Seize ans plus tard, Kevin est entré au lycée un matin avec une arme et a froidement assassiné sept de ses camarades de classe et deux adultes. Alors Eva entreprend de raconter le parcours de son fils dans une correspondance adressée à son mari dont elle est désormais séparée. Entre Eva et Kevin tout a mal commencé. La jeune femme a mal supporté la grossesse et ses inconvénients ; après l’accouchement, elle n’a pas la révélation qu’elle espérait et n’éprouve pas de tendresse particulière pour ce bébé braillard, qui fait pourtant la joie de son mari. Kevin se révèle très vite un enfant difficile qui fait fuir les baby-sitters, désespère les enseignantes, un enfant qu’on invite une fois, mais rarement deux. Entre Kevin et Eva, ça va très vite être la guerre, une guerre impitoyable et sanglante.

Tout le récit d’Eva tend à répondre à cette question : est-elle une mauvaise mère, est-ce son manque d’affection pour son fils qui est à l’origine de la catastrophe ? Mais à travers son récit, c’est l’image d’un monstre qui apparaît : un enfant méchant, sournois, qui ne s’intéresse à rien et n’a aucun désir.

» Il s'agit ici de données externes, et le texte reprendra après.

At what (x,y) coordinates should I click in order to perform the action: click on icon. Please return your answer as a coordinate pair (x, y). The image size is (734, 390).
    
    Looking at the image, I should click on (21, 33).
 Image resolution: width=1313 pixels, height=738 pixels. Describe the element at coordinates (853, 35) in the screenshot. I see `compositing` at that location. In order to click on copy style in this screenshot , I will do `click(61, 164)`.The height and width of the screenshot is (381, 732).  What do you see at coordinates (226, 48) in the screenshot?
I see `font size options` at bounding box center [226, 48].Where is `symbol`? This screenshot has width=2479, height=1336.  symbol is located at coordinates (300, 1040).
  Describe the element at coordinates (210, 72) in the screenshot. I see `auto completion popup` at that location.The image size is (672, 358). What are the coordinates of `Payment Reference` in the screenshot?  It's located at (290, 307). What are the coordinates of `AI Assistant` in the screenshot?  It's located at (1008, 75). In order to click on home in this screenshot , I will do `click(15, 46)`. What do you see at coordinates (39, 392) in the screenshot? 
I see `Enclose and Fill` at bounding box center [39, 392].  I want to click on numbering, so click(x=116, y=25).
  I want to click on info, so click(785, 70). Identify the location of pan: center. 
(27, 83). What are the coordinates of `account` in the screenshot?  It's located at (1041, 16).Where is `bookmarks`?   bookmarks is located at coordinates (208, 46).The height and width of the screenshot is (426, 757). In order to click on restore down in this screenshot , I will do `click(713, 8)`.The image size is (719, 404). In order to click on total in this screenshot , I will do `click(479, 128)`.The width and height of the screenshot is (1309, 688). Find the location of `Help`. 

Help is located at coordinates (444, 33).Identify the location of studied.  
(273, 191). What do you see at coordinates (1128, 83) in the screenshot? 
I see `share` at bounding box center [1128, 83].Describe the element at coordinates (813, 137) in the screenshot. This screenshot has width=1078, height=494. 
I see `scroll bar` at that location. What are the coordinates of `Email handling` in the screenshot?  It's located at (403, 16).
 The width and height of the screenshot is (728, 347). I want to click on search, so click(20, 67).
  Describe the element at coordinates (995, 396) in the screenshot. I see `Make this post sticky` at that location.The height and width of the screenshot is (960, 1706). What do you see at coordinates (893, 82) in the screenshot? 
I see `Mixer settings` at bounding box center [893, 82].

Ce roman, qui nous plonge au cœur d’un cauchemar, contient une virulente critique de la société américaine normative, castratrice et procédurière, où s’écarter un tant soit peu de la ligne blanche vous condamne soit à vous retrouver au tribunal, soit à passer pour un déséquilibré ; une société qui est pourtant incapable d’empêcher des adolescents issus de milieux aisés de massacrer leurs camarades ; une société qui a besoin de trouver un responsable à chacun de ses dysfonctionnements, dans une tentative névrotique de nier le naufrage absolu du rêve américain, de même que le père de Kevin refuse de voir la vraie personnalité de son fils, pour ne pas mettre en péril son mythe personnel de l’enfant parfait.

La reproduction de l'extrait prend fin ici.